Pergunta

Consider two printk kind of function calls -

TRACE_BR(TRACE ,    "END. rc = %d\n", rc );

TRACE_BR(TRACE, "Value = %s", string );

I am writing a regex to match whole function calls like the above which have % inside the string argument inside them, but should NOT match if the string END is also inside.

I used negative lookahead like this

TRACE_BR\(TRACE.*?(?!END)%.*

I expect this regex to match only the second function call, but its matching the first one too.

I guess I am going wrong somewhere with the greedy * part.

Foi útil?

Solução

The regex should be:

TRACE_BR\(TRACE(?!.*END).*?%.*

This regex will not match the line if END is a substring appearing after TRACE. You may need to modify the regex if you want a more refined matching.

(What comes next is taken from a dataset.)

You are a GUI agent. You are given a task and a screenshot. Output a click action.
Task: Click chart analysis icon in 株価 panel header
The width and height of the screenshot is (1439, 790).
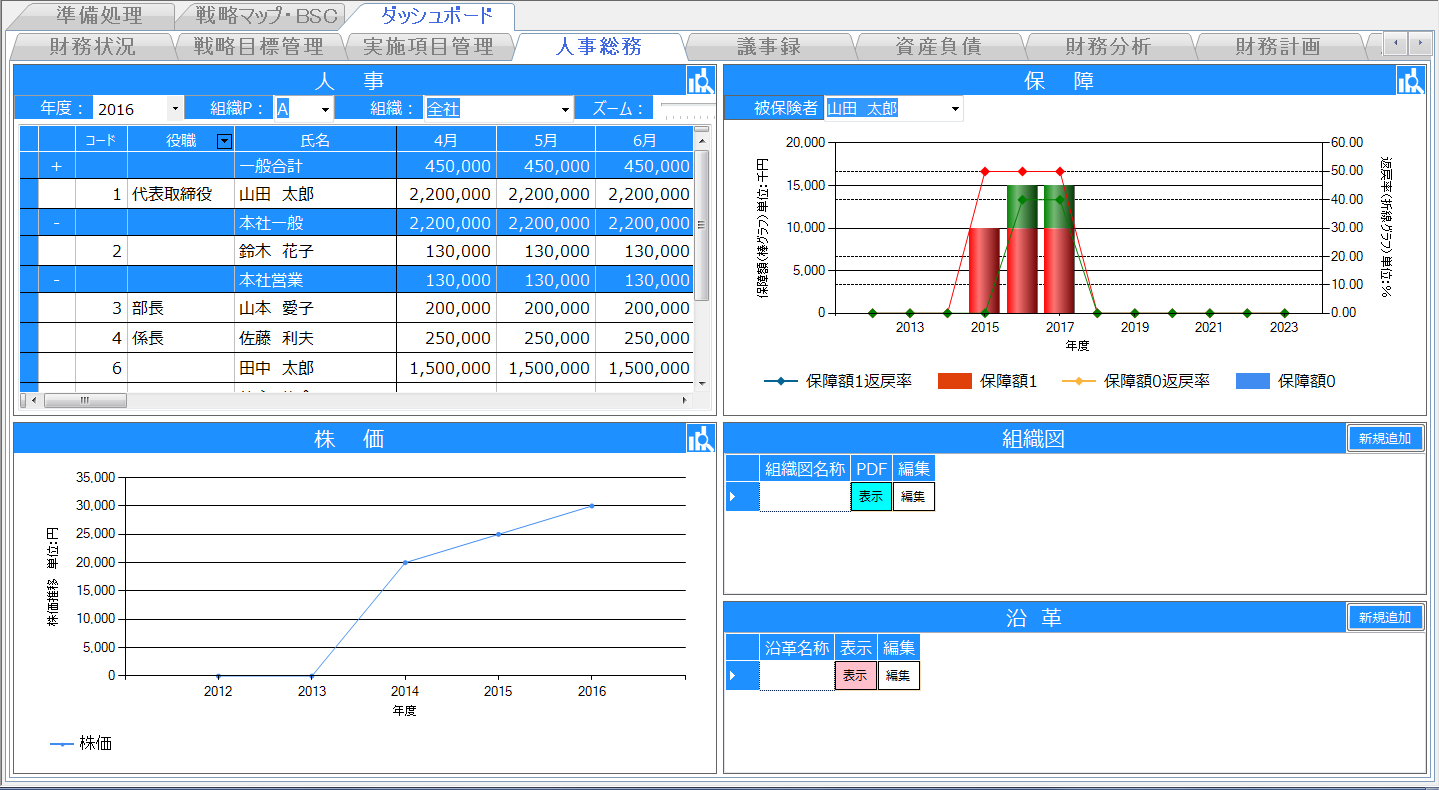point(700,438)
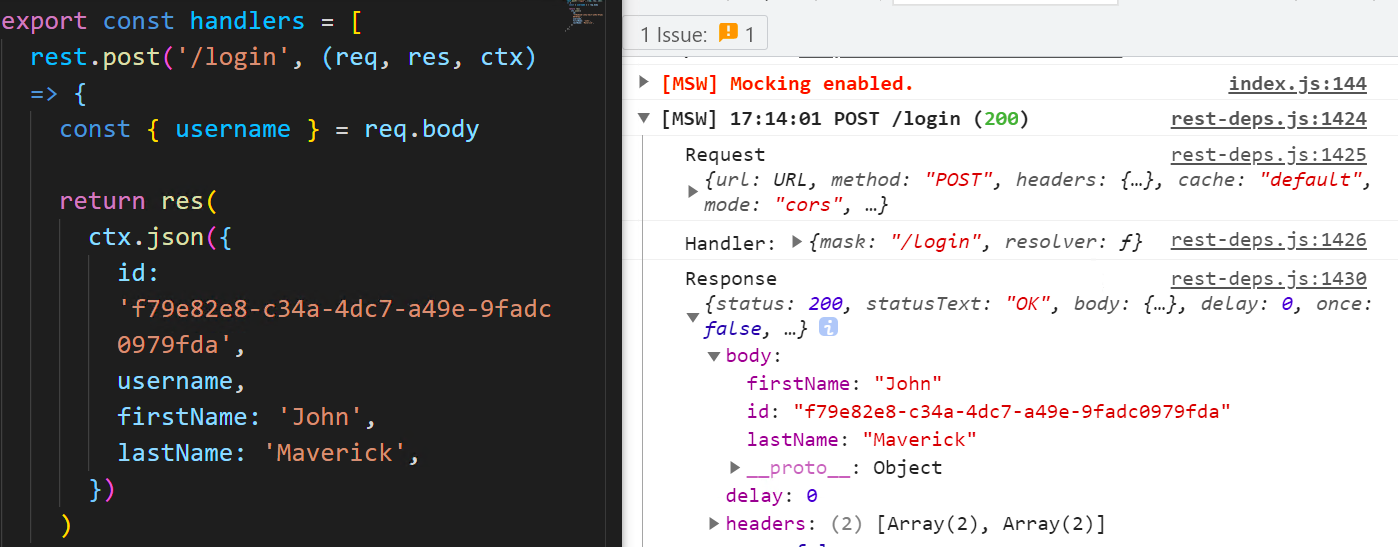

You can think of the regex as: after I matched TRACE (and etc. in front), from the current position, I would like to look ahead that I cannot find END substring.

In your regex, if the character after the negative look-ahead assertion is %, the assertion is always true as END substring can't start there; if the character after the negative look-ahead assertion is not %, the regex will fail to match and backtrack.

In the hypothetical case that you remove the %, the regex will still allow a string with END to pass, since the sequence of any character .*? will allow the negative look ahead to match at any position along the way, and it can just find a position that is not the start of the string END and match it.